Well, the standard way to encode data in the URI, is application/x-www-form-urlencoded. The way that most applications handle hierarchical data, is with square brackets in the key-part. Eg.:

Locale=en&
Layout[Block][header]=hide&
Layout[Block][footer]=hide&
Layout[Block][navigation]=minimize&
Query[What]=water&
Query[When][Start]=2010-01-01

This is somewhat application specific, but it's pretty close to being a de-facto standard

troelskn
Is this "close to being a de-facto standard" documented anywhere? I can't recall seeing this syntax before. I'd be grateful for references. Thank you!
lexicore
No, it's anecdotal. Both PHP and Ruby on Rails use that syntax, which is what I based my statement on.
troelskn
You should link to a document that shows this for PHP or RoR...
Frank V
@frank I'm not actually sure such a document exists. I could write one, but that would sort of defeat the purpose.
troelskn
@troelskn: this helps for RoR http://dizzy.co.uk/ruby_on_rails/cheatsheets/form-helpers#example - the html is in section 3.3
Stobor
And for php: http://au.php.net/manual/en/language.variables.external.php
Stobor
A: 

To my knowledge, there are no standards for passing structured data using GET. There are a handful of conventions (the PHP/RoR example above possibly the most prevalent), but nothing that has reached any level of maturity, documentation, reference implementation etc... to be considered a standard.

And it's not too surprising a simple standard hasn't emerged. There are open questions whose answers depend upon specifics of the situation. Should the URL be transparent (as visible query parameters) or opaque (e.g. base64 encoded). Can compression be used? Can/should/must other representations be used/supported, e.g. JSON, binary XML or even Google's protocol buffers). How is URL overflow handled? 10 different people might all give different answers about what needed based on their situation. A standard could attempt to address all these concerns, but it would then be far from simple.

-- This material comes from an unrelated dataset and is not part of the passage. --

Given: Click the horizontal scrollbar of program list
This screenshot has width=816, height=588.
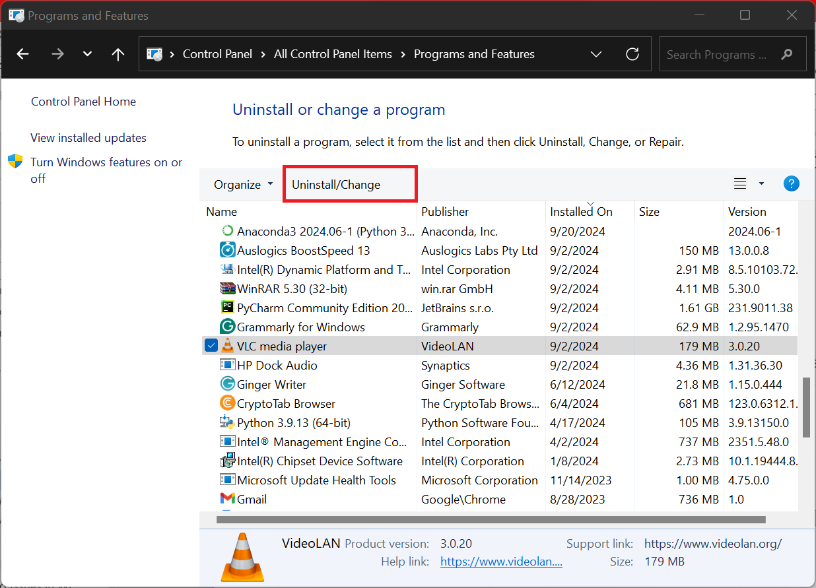Looking at the screenshot, I should 491,519.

Even if there were a standard, would it make sense to follow it?

It's desirable, comforting even, to follow a standard, knowing that your work is building on the road-tested work of respected field-experts and engineers, and knowing that we are invited to the party and play with other systems that follow the same standard. But when the requiremtents are diverse, as they are here, a standard will typically only give you a middle-ground solution, a medium of comprimise. And when you've only got 2K to play with, comprimising is probably last on your list!

Roll your own and you'll be sure to get exactly what you want. I'd go for representing as binary XML or protocol buffers, gzipped and base64 encoded, but you're millage may vary.

Either way, good luck!

mdma
This is the conclusion I've come to as well. We're on our way already.